International Deux ans après les accords de Minsk, le conflit, qui n'avait jamais vraiment cessé, s'est embrasé dans le Donbass. Des projets existent dans le pays pour faire de l'ukrainien la vraie langue nationale. Reportage.

Rien n’a changé en deux ans. Ils parlent d’accords de Minsk, de processus de paix. Nous ne voyons rien venir." Dans une froide cage d’escalier surpeuplée, Svitlana Klimenko attend son tour pour collecter un colis d’aide humanitaire auprès de la Croix-Rouge ukrainienne. Aujourd’hui, ce sont des rations alimentaires et des produits hygiéniques qu’elle attend. "À Avdiivka, ils tirent sans arrêt, détruisent les maisons.
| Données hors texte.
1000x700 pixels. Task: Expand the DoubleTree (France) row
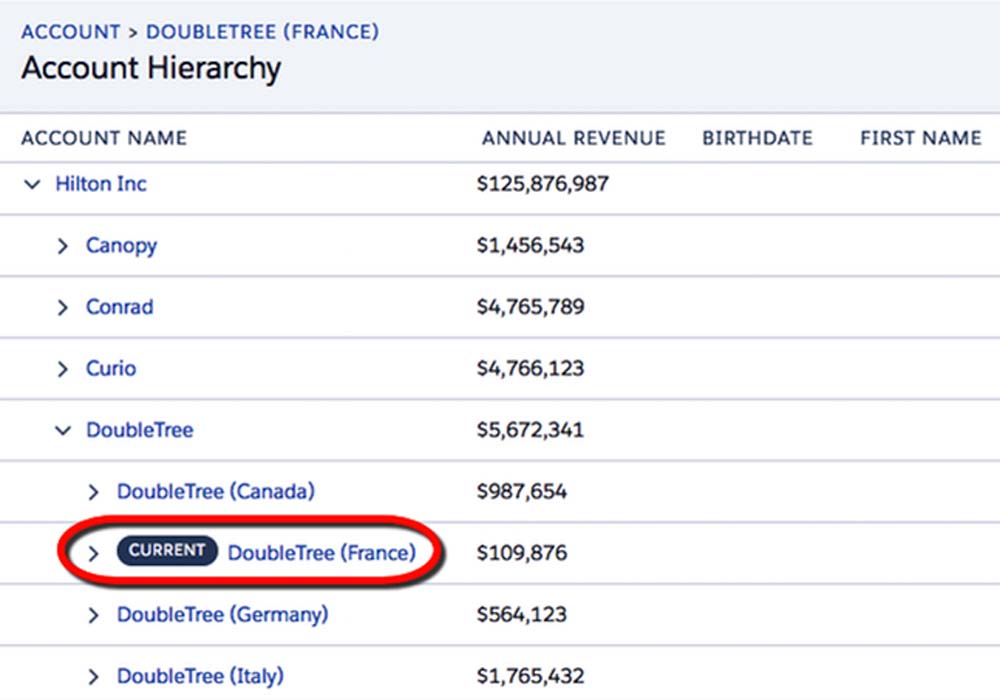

Nous mourrons à petit feu."

Début février, la ville industrielle sous contrôle ukrainien, au nord du bastion séparatiste de Donetsk, s’est retrouvée au cœur d’une explosion meurtrière de violences dans le Donbass, l’est de l’Ukraine ravagé par une guerre hybride depuis 2014. Au moins dix soldats et dix civils ont perdu la vie, côté ukrainien. Ce 10 février, deux ans après la signature des accords de paix de Minsk, le calme est revenu en ville, dont de nombreux bâtiments restent défigurés par les bombardements. Des affrontements sont néanmoins audibles dans les environs. "Nous travaillons dans une situation sécuritaire précaire et imprévisible", explique Iouriy Zinoviev, volontaire pour la Croix-Rouge ukrainienne, à Avdiivka.